● Extracted text:
<<<<

Gus Harrison Correctional Facility (ARF)
- Interactive map of Gus Harrison Correctional Facility (ARF)
- Location: Adrian, Michigan; 41°53′13″N 84°00′24″W﻿ / ﻿41.88700°N 84.00672°W;
- Status: Open
- Security class: Levels I, II, and IV
- Opened: 1991
- Managed by: Michigan Department of Corrections
- Warden: Paul Klee
- Website: Official website

= Gus Harrison Correctional Facility =

Prison in Adrian, Michigan, United States

Gus Harrison Correctional Facility (ARF) is a Michigan prison, in Adrian, for adult male prisoners.

==History==
The prison was opened in 1991 and is named after the Michigan Department of Corrections's first director, Gus Harrison.

On August 9, 2009, Parr Highway Correctional Facility was consolidated into Gus Harrison Correctional Facility.

In early 2021, the facility was fined $6,300 over serious violations of Coronavirus regulations. At the time 187 employees had tested positive to the virus and one had died; in addition, 1465 prisoners tested positive and seven had died.

==Facility==
The prison has six housing units used for Michigan Department of Corrections male prisoners 18 years of age and older.

===Security===
The facility is surrounded by double fences with razor-ribbon wire and two gun towers. Electronic detection systems and patrol vehicles are also utilized to maintain perimeter security.

==Services==
The facility offers libraries, group counseling, substance-abuse treatment, and education programs. Onsite medical and dental care is supplemented by local hospitals and the Duane L. Waters Hospital in Jackson, Michigan.

==Notable inmates==
- Chad Curtis, former major league baseball player convicted of sexual assault against three girl high school students.

>>>>

(Stored records)
<<<<

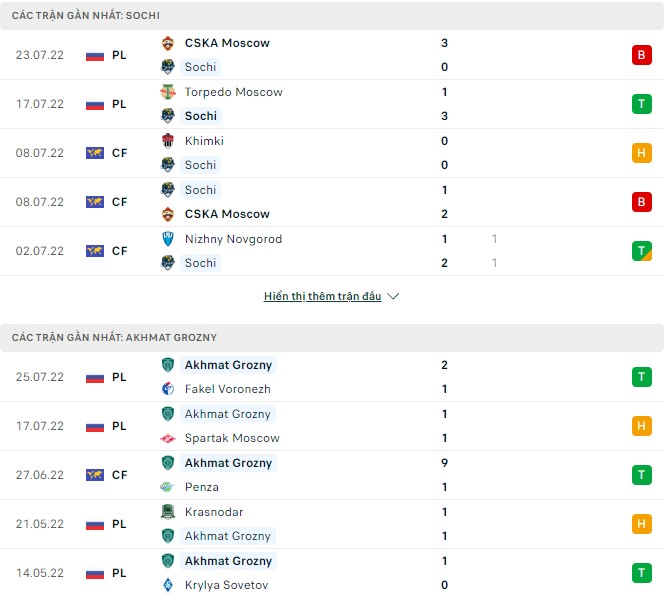Select the "Các trận gần nhất: Akhmat Grozny" header

pos(114,338)
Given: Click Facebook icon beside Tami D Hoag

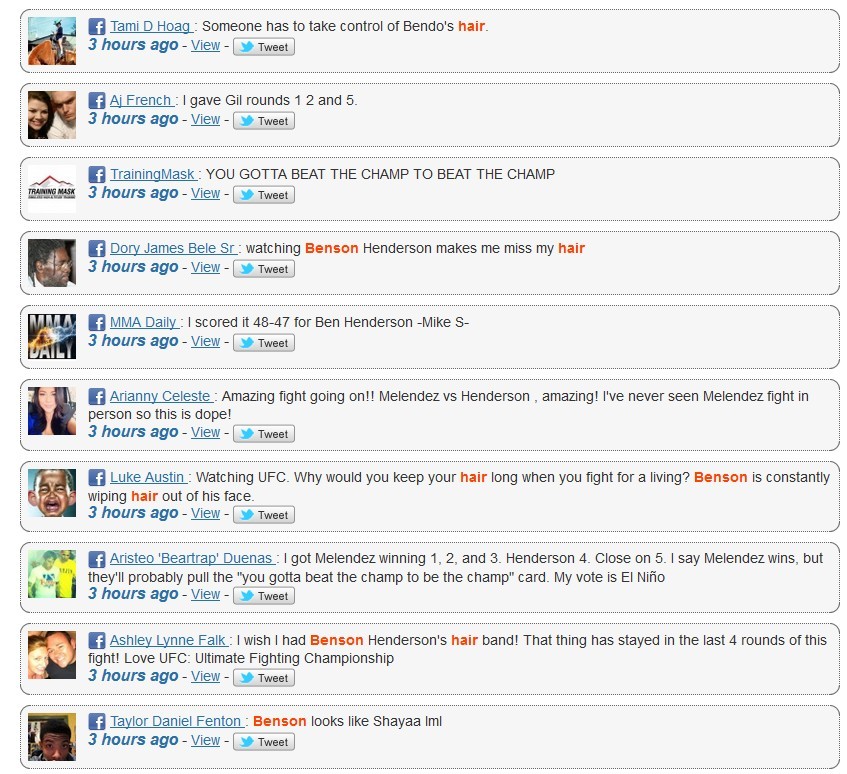Looking at the screenshot, I should pyautogui.click(x=97, y=27).
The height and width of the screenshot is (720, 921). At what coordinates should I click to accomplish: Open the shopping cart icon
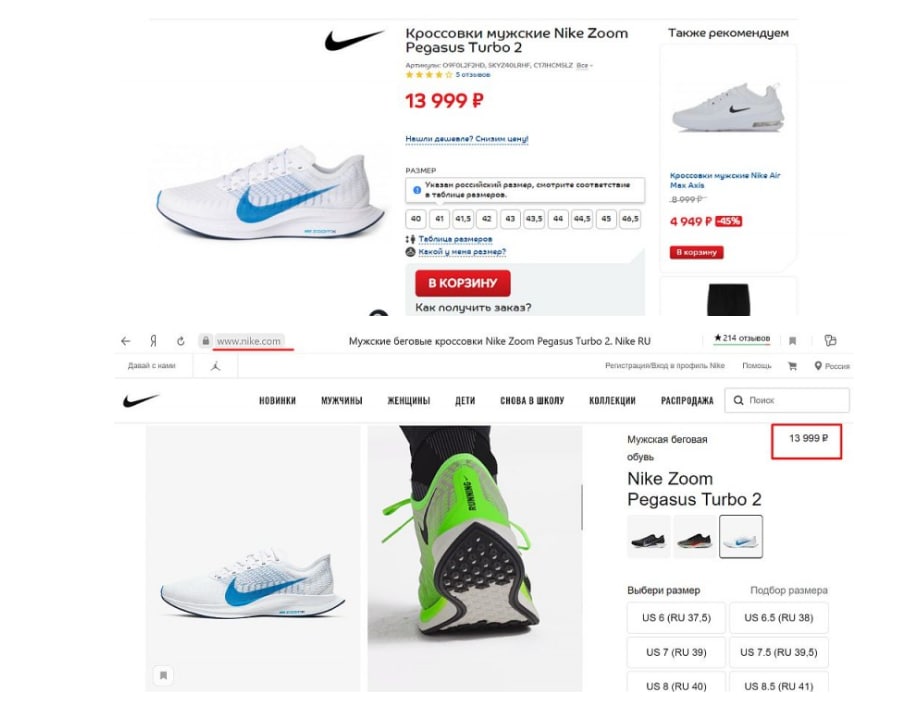tap(792, 366)
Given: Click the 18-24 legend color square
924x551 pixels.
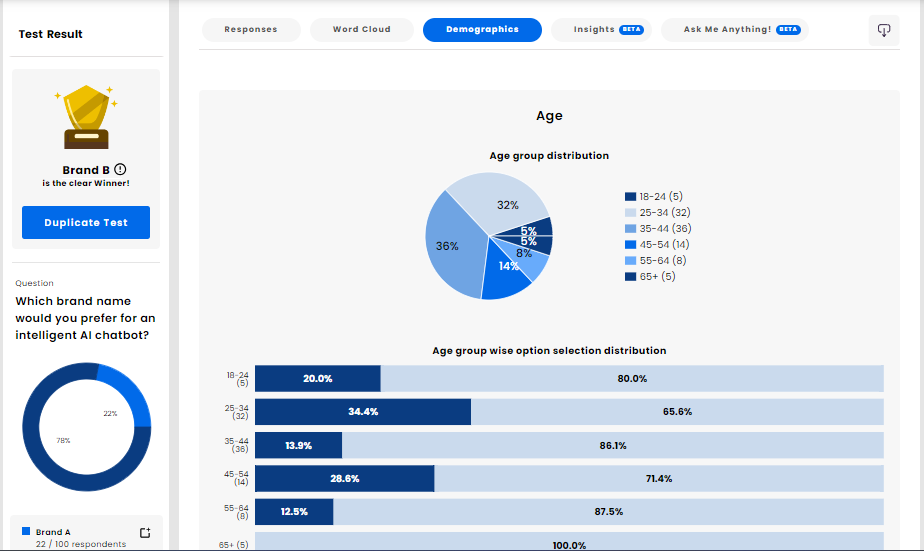Looking at the screenshot, I should (x=630, y=197).
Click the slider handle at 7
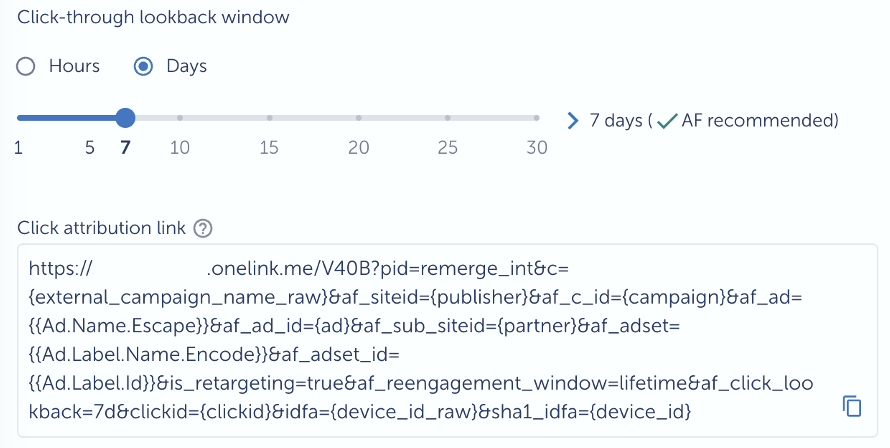The image size is (890, 448). point(125,118)
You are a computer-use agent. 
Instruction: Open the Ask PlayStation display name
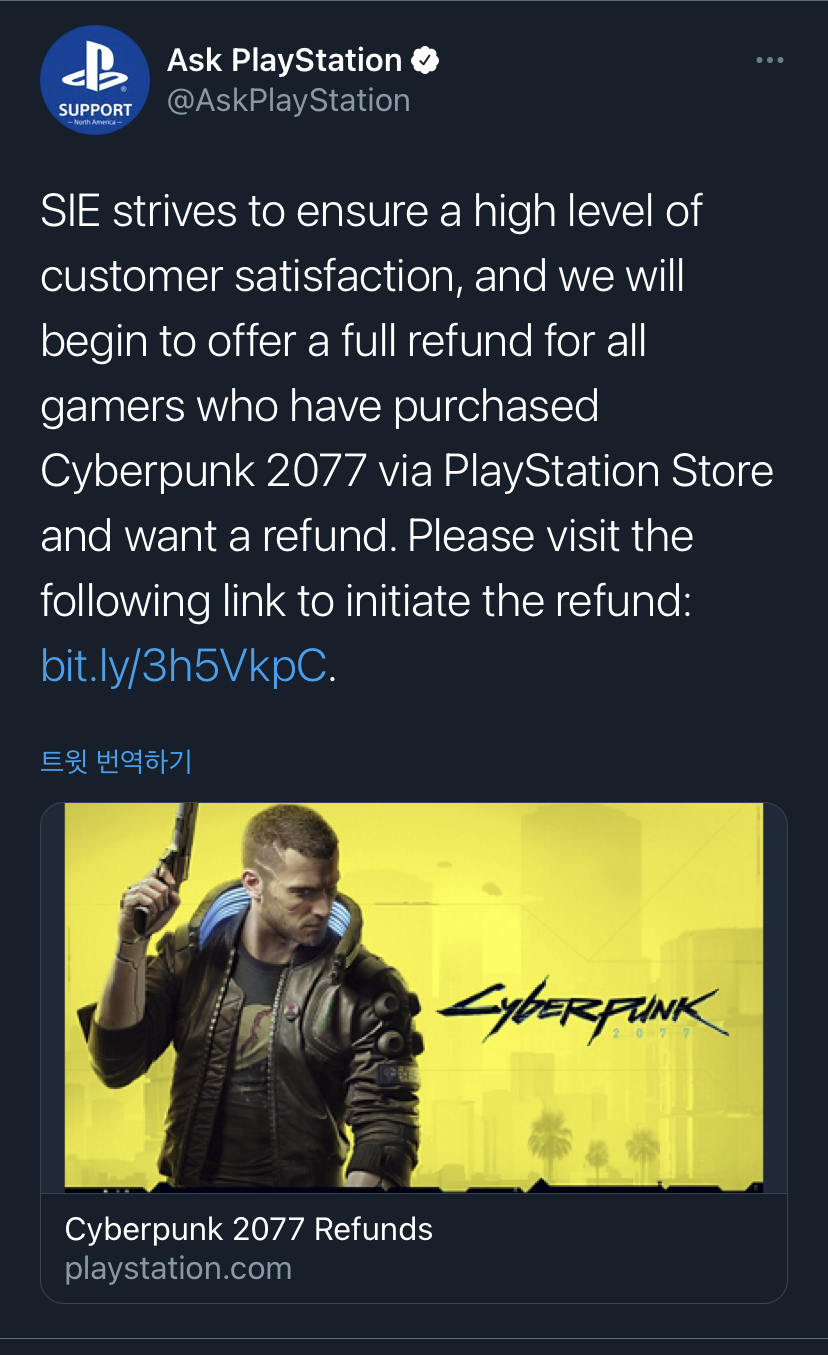pos(284,61)
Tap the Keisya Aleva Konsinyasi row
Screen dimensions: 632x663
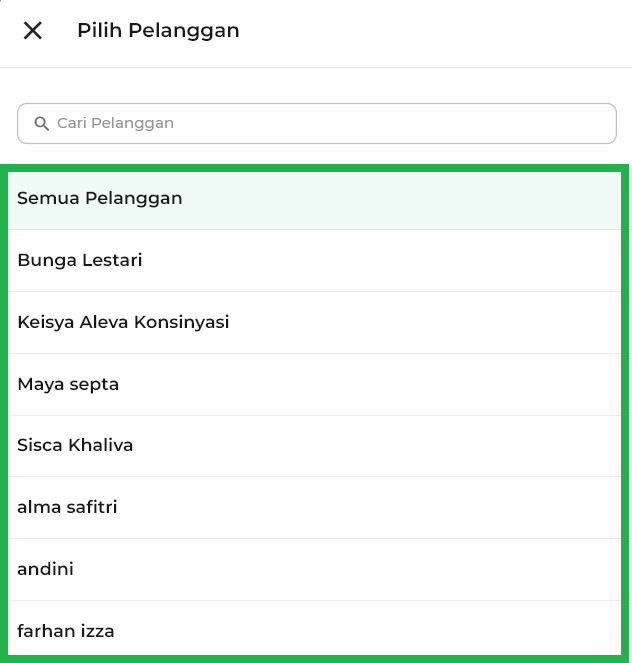315,322
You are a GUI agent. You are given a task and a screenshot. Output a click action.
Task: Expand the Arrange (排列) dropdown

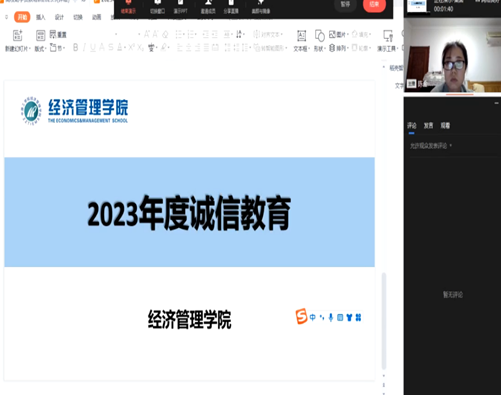[338, 48]
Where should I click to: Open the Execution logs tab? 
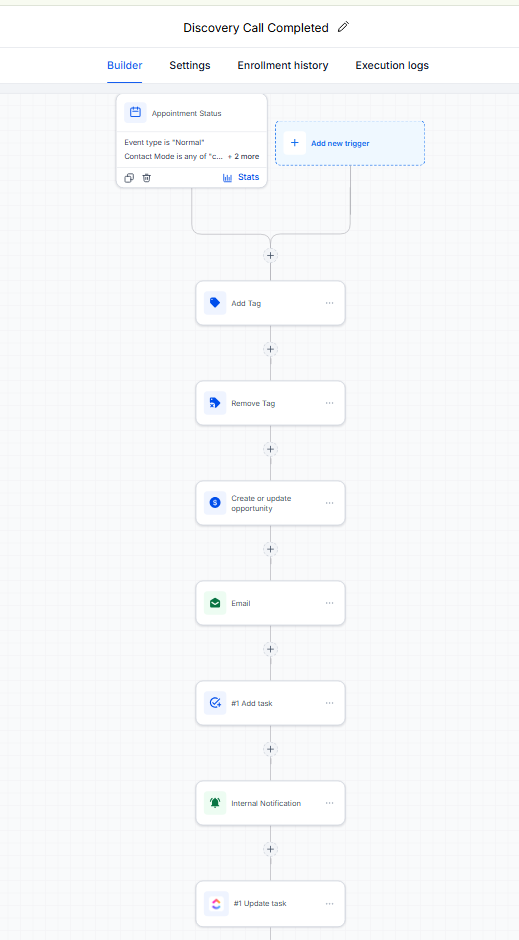click(392, 65)
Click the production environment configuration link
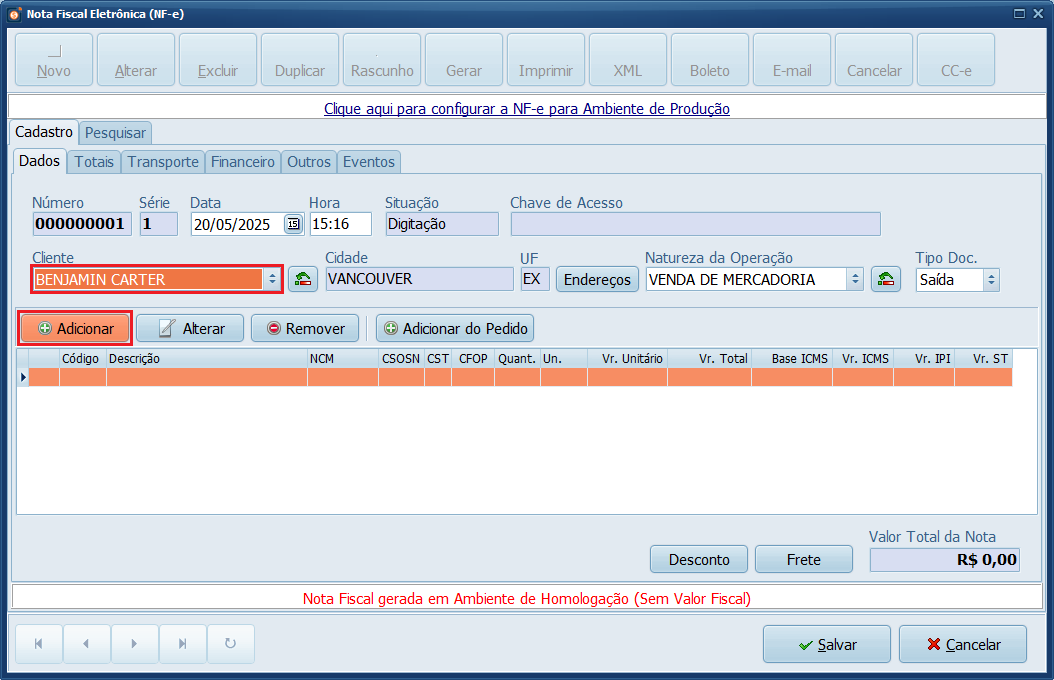The width and height of the screenshot is (1054, 680). pos(527,108)
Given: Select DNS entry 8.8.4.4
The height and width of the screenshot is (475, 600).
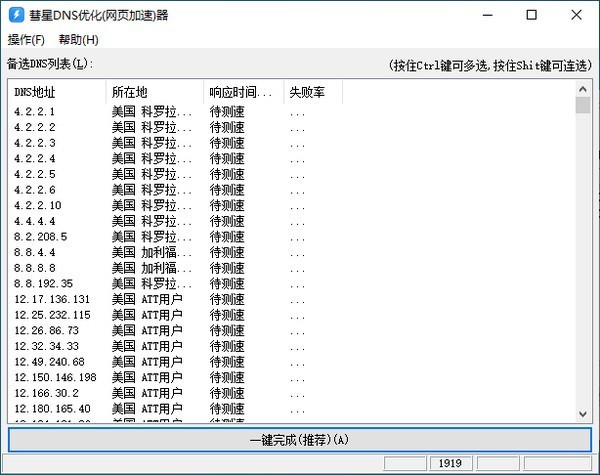Looking at the screenshot, I should [x=35, y=252].
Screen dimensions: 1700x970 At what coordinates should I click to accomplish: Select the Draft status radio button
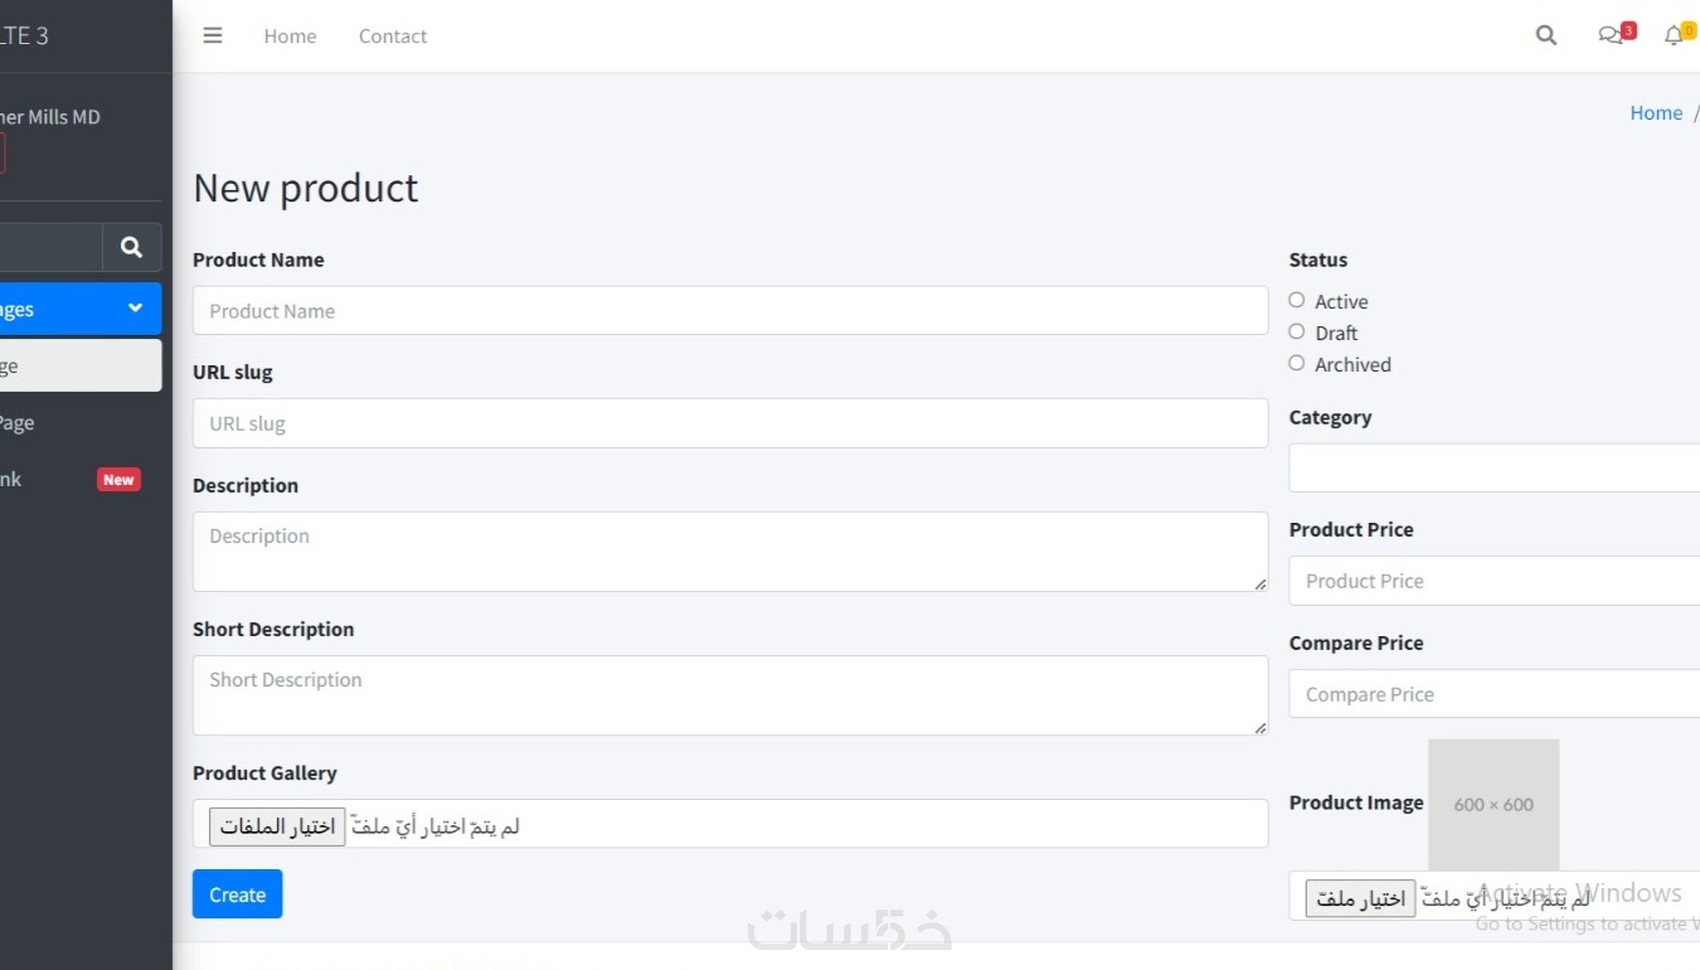tap(1297, 332)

>>>>

● Required action:
Reproduce the passage of the prison article starting with "On August 9, 2009, Parr" and going on through "maintain perimeter security.", keeping every word unchanged.

● Task answer:
On August 9, 2009, Parr Highway Correctional Facility was consolidated into Gus Harrison Correctional Facility.

In early 2021, the facility was fined $6,300 over serious violations of Coronavirus regulations. At the time 187 employees had tested positive to the virus and one had died; in addition, 1465 prisoners tested positive and seven had died.

==Facility==
The prison has six housing units used for Michigan Department of Corrections male prisoners 18 years of age and older.

===Security===
The facility is surrounded by double fences with razor-ribbon wire and two gun towers. Electronic detection systems and patrol vehicles are also utilized to maintain perimeter security.